TEXT PASSAGE:

┌────────

Description
Zaid has two words, a of length between 4 and 1000 and b of length 4 exactly. The word a is 'good' if it has a substring which is equal tob. However, a is 'almost good' if by inserting a single letter inside of it, it would become 'good'. For example, if a = 'start' and b = 'tear': bis not found inside of a, so it is not 'good', but if we inserted the letter 'e' inside of a, it will become 'good' ('steart'), so a is 'almost good' in this case. Your task is to determine whether the word a is 'good' or 'almost good' or neither.

└────────

INFORMATION PROVIDED:
┌────────

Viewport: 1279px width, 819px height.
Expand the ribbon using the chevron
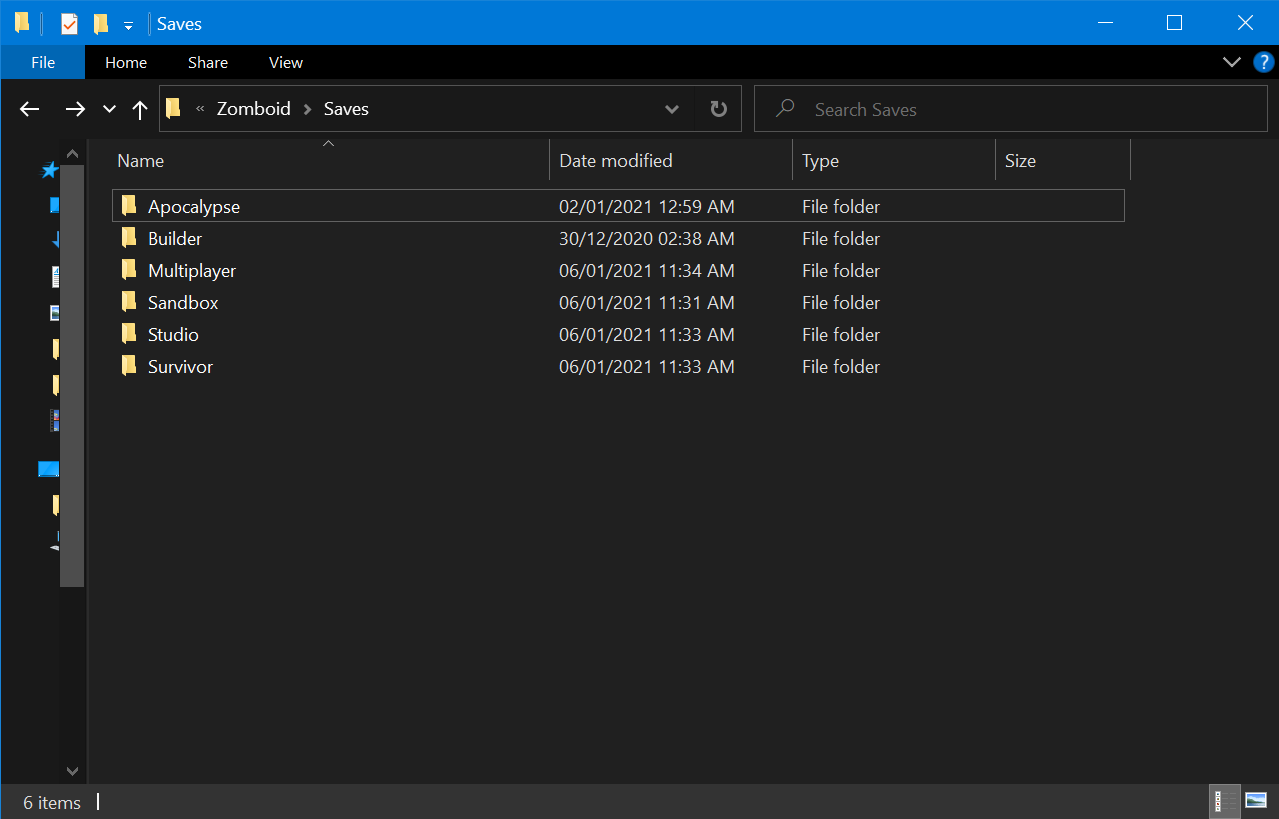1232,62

└────────
┌────────

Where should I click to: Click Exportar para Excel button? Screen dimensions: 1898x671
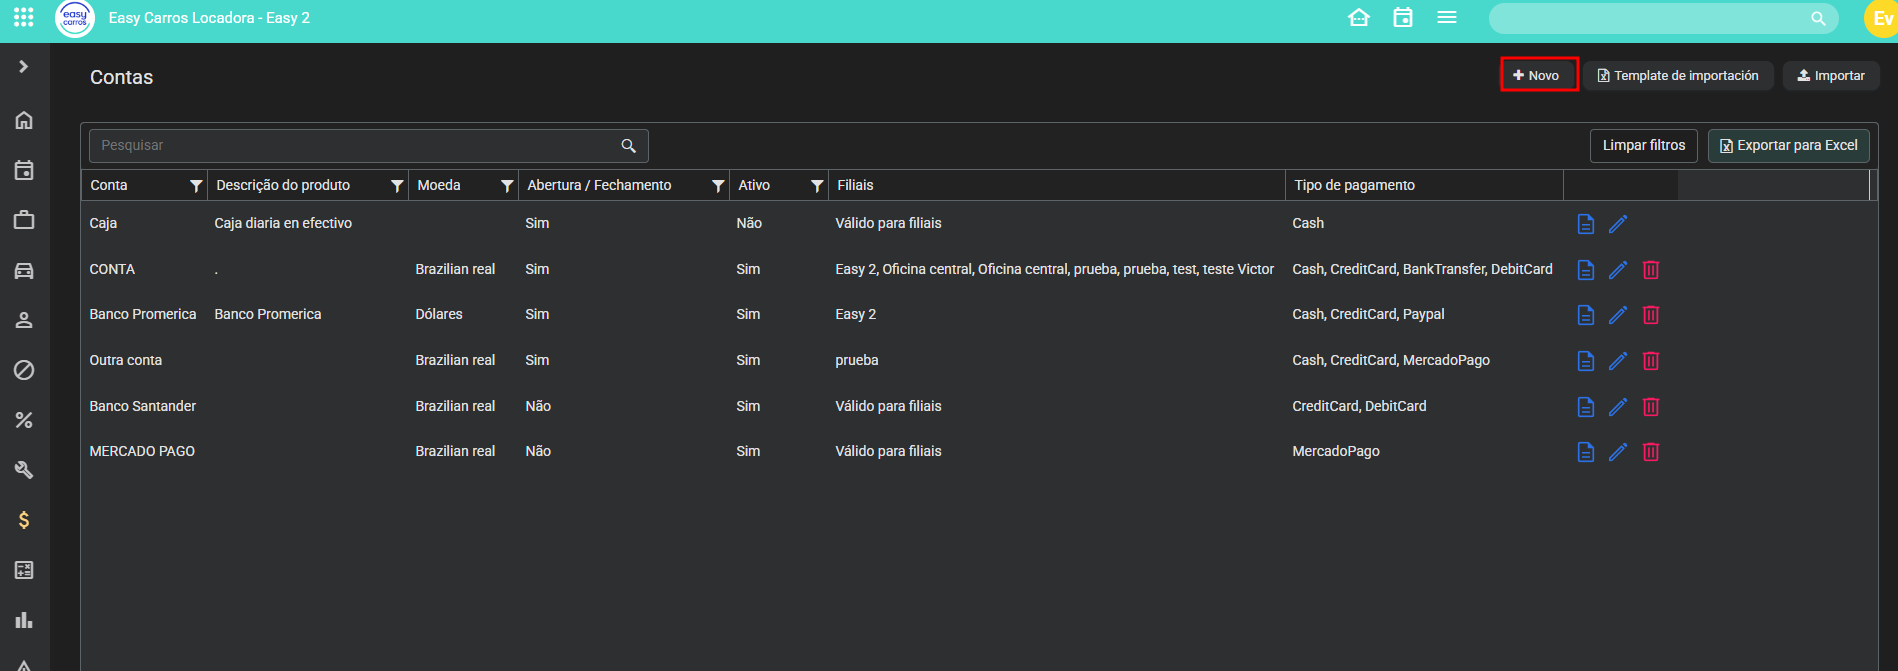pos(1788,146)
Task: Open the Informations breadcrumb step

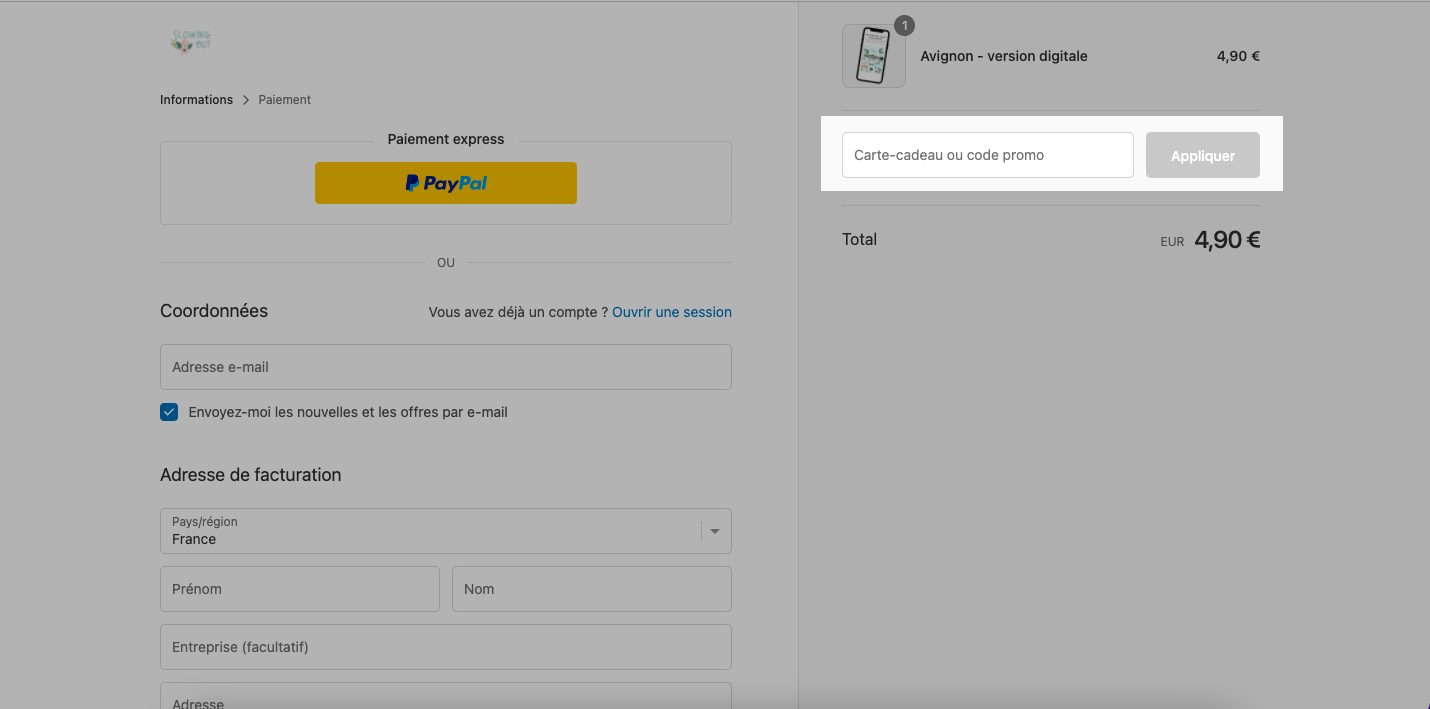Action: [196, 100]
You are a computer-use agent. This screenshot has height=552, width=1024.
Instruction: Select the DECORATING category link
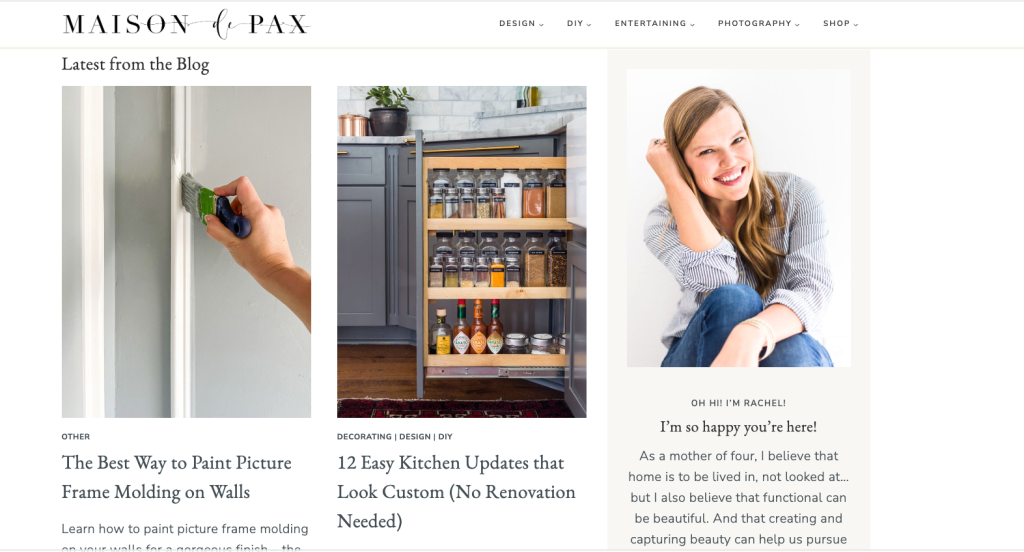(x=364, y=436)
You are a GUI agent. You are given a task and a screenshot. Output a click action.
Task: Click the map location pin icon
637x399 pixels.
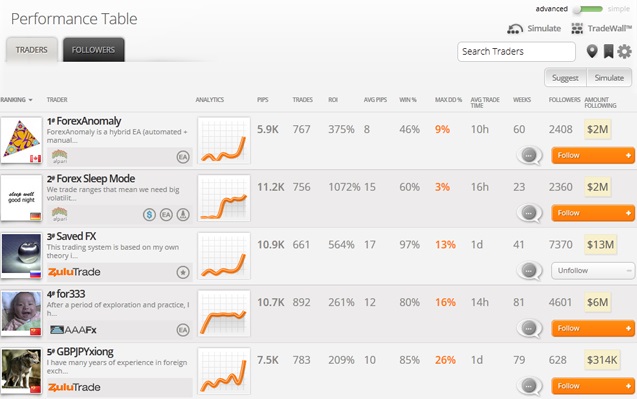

└────────

ACTIONS TO TAKE:
- a) According to the problem description, how long must the word b be?
- b) Explain why, in the problem description, 'start' is called 'almost good' when b is 'tear'.
- c) Carry on with the word-matching problem description from its last sentence.

PER-TASK ANSWERS:
- a) Exactly 4 letters.

- b) 'Start' is not 'good', because 'tear' is not found inside it. Inserting the letter 'e' turns it into 'steart', which is 'good', so 'start' is 'almost good'.

- c)
The input consists of several test cases. The first line of the input contains a single integer T, the number of the test cases. Each of the following T lines represents a test case and contains two space separated strings a and b, each of them consists of lower case English letters. It is guaranteed that the length of a is between 4 and 1000, and the length of b is exactly 4.
For each test case, you should output one line: if a is 'good' print 'good', if a is 'almost good' print 'almost good', otherwise print 'none'.
4
smart mark
start tear
abracadabra crab
testyourcode your
almost good
almost good
none
good
A substring of string s is another string t that occurs in s. Let's say we have a string s = "abcdefg" Possible valid substrings: "a","b","d","g","cde","abcdefg". Possible invalid substrings: "k","ac","bcef","dh".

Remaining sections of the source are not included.